<<<<
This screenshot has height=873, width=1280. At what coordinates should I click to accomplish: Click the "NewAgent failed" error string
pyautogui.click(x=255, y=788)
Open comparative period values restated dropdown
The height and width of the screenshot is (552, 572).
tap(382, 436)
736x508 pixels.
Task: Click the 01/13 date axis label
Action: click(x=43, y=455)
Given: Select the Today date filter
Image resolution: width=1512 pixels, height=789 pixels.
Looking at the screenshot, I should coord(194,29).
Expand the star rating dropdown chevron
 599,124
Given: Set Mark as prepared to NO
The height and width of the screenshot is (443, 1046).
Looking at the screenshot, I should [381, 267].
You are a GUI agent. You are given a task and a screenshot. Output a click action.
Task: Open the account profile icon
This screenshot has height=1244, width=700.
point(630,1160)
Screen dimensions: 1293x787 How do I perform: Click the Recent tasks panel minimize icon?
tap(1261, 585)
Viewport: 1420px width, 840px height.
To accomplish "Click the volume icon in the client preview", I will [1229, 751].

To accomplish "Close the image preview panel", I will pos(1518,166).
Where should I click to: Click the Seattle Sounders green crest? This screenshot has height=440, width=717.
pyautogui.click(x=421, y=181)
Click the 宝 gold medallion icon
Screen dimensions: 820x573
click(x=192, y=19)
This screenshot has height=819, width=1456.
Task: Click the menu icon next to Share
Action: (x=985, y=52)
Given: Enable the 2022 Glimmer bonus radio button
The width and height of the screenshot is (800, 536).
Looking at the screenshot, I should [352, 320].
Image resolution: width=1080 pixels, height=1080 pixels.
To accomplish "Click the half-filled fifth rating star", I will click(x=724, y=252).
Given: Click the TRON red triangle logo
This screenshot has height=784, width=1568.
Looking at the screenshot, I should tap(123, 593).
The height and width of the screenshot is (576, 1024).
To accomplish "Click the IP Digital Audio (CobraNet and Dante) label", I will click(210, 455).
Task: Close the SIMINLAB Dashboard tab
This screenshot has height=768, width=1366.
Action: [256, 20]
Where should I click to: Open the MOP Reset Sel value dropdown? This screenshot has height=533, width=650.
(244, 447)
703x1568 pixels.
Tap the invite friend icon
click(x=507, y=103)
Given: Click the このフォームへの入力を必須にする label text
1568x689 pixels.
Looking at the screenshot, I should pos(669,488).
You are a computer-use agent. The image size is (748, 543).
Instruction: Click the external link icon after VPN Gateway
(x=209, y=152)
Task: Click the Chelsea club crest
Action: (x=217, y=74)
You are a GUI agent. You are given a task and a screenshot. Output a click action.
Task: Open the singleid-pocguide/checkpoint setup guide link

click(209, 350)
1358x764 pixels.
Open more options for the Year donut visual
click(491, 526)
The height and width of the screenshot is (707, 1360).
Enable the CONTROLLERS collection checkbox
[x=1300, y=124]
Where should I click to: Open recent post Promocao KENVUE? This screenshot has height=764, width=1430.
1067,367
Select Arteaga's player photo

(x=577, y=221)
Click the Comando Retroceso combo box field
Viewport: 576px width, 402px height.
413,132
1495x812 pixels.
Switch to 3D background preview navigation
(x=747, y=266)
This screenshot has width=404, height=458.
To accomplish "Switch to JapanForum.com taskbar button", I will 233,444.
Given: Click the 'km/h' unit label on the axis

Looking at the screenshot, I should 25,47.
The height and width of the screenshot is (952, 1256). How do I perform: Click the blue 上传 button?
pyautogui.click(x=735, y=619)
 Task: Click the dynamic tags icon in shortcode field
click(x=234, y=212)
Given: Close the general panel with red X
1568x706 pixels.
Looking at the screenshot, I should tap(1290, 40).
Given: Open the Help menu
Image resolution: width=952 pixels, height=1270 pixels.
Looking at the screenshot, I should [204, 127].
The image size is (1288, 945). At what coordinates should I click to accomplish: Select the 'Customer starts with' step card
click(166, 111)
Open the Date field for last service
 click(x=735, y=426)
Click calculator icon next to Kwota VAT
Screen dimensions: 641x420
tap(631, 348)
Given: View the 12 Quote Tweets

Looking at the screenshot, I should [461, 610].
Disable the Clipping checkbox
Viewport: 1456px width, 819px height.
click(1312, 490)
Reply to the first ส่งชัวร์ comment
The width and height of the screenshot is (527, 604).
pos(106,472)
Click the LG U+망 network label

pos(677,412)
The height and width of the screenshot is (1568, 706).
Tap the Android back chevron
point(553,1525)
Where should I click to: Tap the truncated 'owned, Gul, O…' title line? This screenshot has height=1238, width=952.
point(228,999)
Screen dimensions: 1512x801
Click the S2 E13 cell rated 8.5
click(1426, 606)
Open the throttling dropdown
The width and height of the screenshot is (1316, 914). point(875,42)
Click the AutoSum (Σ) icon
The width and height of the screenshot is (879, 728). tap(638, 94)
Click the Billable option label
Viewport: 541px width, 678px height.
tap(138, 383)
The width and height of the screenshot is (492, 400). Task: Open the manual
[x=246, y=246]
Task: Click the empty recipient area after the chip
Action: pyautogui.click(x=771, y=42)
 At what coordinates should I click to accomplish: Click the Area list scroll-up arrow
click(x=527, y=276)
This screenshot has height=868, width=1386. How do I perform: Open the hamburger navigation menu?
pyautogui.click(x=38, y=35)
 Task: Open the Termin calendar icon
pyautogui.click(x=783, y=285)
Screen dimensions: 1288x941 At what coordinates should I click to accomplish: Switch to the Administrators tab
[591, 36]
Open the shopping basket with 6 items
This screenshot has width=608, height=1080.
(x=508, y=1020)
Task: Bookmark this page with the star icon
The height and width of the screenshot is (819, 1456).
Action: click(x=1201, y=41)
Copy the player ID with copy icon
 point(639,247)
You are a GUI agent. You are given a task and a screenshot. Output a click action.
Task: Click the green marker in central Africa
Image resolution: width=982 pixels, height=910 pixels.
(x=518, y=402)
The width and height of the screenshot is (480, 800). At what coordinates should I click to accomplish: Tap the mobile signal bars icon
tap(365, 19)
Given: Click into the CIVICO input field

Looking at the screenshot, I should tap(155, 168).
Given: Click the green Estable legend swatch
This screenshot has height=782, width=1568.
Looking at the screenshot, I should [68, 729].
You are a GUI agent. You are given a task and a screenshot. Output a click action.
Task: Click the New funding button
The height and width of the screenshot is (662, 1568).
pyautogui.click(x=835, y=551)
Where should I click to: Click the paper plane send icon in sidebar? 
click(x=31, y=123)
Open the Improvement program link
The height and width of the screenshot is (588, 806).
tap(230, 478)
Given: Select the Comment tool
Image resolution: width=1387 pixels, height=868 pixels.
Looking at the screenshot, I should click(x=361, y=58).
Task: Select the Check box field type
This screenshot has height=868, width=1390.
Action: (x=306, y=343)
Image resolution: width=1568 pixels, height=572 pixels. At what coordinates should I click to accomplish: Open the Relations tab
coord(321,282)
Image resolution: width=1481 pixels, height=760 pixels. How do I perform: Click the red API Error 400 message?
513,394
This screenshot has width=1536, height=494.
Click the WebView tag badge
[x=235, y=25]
>>>>
Convert the rows above, everything from the line containing "Given: Enable the" down to the line containing "Action: (x=217, y=74)", into a JSON list of strings with one string per line, leaving out blank lines.

[
  "Given: Enable the 2022 Glimmer bonus radio button",
  "The width and height of the screenshot is (800, 536).",
  "Looking at the screenshot, I should [352, 320].",
  "Image resolution: width=1080 pixels, height=1080 pixels.",
  "To accomplish \"Click the half-filled fifth rating star\", I will click(x=724, y=252).",
  "Given: Click the TRON red triangle logo",
  "This screenshot has height=784, width=1568.",
  "Looking at the screenshot, I should tap(123, 593).",
  "The height and width of the screenshot is (576, 1024).",
  "To accomplish \"Click the IP Digital Audio (CobraNet and Dante) label\", I will click(210, 455).",
  "Task: Close the SIMINLAB Dashboard tab",
  "This screenshot has height=768, width=1366.",
  "Action: [256, 20]",
  "Where should I click to: Open the MOP Reset Sel value dropdown? This screenshot has height=533, width=650.",
  "(244, 447)",
  "703x1568 pixels.",
  "Tap the invite friend icon",
  "click(x=507, y=103)",
  "Given: Click the このフォームへの入力を必須にする label text",
  "1568x689 pixels.",
  "Looking at the screenshot, I should pos(669,488).",
  "You are a computer-use agent. The image size is (748, 543).",
  "Instruction: Click the external link icon after VPN Gateway",
  "(x=209, y=152)",
  "Task: Click the Chelsea club crest",
  "Action: (x=217, y=74)"
]